## TEXT SECTION

[Start of section]

Freedom of the Borough approved for key workers and Customs House chief 'Tommy the Trumpeter' Ray Spencer
South Tyneside Council, at a meeting this week, discussed the latest recipients primed for what is the highest honour the council can bestow.
The two nominations included Ray Spencer MBE and all local NHS, carers, and key workers, with awards expected to be conveyed at special meetings in coming months.
The council said Mr Spencer has ‘played a major role in the civic and cultural life of South Tyneside’, with decades promoting performing arts and the culture sector, and the borough as a whole.
He serves as executive director at The Customs House and was previously much-loved for his appearances as entertainer ‘Tommy the Trumpeter’.
Mr Spencer also hosts The Shields Gazette Best of South Tyneside awards, honouring the borough’s unsung heroes.
The key workers nomination follows a cabinet decision in May, 2020, endorsing plans to honour NHS, carers and other key workers who contributed to keeping people safe and continuing essential services during the height of the pandemic.
At a meeting of full council on Thursday, September 29, councillors were asked to agree to the proposals and the arrangements for two extraordinary council meetings to confer the civic awards, with a ceremony for Mr Spencer in October, 2022, and one for key workers in early March, 2023.

[End of section]

## PROVIDED RECORDS

[Start of section]

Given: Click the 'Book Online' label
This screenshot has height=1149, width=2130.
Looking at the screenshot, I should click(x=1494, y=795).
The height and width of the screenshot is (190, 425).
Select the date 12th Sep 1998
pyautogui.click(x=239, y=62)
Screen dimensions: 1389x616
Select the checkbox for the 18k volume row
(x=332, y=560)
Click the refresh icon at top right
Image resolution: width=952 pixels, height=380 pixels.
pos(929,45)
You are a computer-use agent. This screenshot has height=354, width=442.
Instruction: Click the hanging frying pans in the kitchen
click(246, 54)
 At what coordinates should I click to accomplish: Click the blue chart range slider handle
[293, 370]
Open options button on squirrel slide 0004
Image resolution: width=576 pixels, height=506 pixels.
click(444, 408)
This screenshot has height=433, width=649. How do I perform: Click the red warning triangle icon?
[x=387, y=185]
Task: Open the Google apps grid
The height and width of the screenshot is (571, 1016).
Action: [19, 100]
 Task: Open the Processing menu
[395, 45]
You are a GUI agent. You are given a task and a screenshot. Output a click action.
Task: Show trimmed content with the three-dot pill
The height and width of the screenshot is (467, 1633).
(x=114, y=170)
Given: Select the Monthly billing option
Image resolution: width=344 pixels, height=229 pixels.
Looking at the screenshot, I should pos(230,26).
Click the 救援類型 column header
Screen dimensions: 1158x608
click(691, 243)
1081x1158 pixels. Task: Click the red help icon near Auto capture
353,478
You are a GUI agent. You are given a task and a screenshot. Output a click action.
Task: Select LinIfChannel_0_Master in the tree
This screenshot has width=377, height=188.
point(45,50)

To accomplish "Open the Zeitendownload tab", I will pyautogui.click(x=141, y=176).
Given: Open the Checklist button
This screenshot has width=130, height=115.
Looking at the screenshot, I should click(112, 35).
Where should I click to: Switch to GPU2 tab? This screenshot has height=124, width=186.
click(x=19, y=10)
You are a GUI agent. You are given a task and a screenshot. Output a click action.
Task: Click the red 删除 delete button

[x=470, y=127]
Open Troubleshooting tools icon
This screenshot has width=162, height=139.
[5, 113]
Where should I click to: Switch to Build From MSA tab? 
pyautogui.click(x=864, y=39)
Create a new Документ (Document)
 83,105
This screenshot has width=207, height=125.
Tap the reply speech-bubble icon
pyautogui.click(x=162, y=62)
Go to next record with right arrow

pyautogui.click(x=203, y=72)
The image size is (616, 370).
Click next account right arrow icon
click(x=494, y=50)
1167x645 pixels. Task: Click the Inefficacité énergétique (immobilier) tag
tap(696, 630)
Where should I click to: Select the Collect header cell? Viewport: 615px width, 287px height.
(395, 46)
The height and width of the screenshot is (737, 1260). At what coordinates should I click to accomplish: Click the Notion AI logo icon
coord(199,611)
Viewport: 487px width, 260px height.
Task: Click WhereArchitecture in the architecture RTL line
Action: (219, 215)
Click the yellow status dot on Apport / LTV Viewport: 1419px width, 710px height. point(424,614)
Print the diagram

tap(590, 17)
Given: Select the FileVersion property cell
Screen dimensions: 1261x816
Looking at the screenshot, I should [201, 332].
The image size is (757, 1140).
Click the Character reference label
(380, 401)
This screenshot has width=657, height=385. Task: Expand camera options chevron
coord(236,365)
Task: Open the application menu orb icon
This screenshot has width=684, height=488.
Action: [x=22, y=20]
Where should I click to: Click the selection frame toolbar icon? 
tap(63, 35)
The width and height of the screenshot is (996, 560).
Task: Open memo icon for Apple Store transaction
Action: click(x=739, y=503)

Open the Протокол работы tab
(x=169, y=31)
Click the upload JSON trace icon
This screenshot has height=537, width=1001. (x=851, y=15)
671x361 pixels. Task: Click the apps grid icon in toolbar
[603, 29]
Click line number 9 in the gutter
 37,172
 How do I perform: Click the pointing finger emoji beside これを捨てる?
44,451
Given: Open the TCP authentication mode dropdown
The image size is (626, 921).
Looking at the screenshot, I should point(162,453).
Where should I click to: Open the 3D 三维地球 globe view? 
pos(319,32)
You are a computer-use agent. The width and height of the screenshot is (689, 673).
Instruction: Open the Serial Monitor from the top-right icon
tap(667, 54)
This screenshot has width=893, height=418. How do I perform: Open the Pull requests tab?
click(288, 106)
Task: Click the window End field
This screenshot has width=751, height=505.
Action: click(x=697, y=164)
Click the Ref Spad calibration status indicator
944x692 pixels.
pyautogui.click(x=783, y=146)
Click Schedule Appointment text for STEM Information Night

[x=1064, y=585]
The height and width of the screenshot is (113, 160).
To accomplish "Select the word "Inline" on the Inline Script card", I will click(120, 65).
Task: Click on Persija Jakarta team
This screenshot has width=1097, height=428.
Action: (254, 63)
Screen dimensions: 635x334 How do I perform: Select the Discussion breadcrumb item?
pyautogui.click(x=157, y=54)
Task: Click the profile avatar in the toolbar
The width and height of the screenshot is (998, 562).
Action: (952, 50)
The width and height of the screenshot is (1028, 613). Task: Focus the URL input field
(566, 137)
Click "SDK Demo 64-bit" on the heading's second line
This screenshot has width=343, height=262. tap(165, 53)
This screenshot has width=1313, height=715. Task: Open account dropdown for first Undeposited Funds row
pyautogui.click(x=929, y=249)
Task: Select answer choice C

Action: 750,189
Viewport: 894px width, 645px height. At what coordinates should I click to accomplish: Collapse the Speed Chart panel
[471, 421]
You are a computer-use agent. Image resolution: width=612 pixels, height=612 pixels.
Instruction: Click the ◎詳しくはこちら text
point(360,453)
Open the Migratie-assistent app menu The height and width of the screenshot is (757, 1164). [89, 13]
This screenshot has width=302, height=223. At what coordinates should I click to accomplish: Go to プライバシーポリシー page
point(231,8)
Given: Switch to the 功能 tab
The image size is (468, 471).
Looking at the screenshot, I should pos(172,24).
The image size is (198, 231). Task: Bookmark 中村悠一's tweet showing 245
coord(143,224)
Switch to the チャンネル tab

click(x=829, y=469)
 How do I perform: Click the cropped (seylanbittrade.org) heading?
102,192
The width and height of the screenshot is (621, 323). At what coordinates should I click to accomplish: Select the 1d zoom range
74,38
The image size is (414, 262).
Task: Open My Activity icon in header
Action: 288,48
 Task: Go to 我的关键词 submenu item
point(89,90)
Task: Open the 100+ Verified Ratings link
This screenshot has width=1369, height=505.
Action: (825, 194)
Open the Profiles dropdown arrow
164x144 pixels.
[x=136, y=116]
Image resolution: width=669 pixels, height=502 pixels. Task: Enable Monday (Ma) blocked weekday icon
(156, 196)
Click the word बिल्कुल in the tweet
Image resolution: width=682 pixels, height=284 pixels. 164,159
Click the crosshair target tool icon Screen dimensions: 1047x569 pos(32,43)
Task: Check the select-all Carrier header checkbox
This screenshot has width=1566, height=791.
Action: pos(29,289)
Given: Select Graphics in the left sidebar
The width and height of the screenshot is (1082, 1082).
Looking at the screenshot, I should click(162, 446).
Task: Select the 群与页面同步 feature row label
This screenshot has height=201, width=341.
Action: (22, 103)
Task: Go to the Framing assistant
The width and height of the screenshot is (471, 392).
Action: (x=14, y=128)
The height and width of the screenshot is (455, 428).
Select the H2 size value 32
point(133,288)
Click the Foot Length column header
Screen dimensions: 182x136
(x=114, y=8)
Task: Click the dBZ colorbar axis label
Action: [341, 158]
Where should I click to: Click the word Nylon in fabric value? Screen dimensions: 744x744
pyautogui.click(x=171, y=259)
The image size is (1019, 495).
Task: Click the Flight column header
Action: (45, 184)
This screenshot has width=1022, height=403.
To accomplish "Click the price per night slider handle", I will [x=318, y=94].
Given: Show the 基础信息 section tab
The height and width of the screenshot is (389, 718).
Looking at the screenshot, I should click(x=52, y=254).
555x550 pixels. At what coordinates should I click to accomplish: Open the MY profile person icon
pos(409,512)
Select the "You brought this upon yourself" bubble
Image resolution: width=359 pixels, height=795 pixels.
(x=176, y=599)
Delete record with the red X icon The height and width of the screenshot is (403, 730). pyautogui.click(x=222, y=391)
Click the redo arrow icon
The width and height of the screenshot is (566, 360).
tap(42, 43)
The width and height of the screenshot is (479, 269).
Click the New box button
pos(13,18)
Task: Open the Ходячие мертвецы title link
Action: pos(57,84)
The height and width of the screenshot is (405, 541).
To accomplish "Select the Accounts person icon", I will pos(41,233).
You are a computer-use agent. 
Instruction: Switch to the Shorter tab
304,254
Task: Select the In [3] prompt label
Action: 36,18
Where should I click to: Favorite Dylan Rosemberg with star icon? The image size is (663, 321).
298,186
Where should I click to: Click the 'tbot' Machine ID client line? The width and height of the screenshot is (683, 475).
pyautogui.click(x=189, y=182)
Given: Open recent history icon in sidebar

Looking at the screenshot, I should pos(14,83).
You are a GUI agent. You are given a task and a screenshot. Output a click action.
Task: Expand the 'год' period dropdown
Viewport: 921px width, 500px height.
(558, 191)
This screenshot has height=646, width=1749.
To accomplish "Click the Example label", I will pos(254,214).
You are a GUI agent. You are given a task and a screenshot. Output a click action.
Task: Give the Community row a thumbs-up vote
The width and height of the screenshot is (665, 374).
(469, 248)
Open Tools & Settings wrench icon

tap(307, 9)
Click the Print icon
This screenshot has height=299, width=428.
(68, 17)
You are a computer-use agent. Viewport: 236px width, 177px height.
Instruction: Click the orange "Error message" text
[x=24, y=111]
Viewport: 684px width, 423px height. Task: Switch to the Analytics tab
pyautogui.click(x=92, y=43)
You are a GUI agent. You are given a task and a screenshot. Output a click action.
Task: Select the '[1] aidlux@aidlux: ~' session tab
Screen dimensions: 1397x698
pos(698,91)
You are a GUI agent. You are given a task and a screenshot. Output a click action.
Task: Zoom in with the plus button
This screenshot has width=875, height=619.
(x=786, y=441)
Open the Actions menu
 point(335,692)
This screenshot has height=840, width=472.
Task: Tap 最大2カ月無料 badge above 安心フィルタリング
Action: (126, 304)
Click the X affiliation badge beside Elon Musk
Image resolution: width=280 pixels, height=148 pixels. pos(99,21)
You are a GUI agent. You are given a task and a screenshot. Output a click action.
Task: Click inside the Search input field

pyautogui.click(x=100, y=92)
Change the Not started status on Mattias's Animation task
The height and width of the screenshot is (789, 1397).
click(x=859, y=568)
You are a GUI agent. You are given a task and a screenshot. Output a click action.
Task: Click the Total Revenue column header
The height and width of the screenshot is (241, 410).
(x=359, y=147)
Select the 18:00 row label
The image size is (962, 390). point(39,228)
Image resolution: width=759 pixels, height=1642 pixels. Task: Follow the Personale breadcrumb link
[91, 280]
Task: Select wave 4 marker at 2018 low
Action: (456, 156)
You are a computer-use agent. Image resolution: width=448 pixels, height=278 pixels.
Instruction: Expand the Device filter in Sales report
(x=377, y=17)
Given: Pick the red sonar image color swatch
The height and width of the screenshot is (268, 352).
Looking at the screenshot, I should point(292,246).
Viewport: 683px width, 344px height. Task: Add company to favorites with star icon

[End of section]

## TASK A
Name every month mentioned in the Freedom of the Borough article.
## TASK B
According to the Freedom of the Borough article, when is the ceremony for key workers planned?
The items come from a separate source, not from the article.

## EXERCISE SOLUTION A
May, September, October, March

## EXERCISE SOLUTION B
Early March 2023.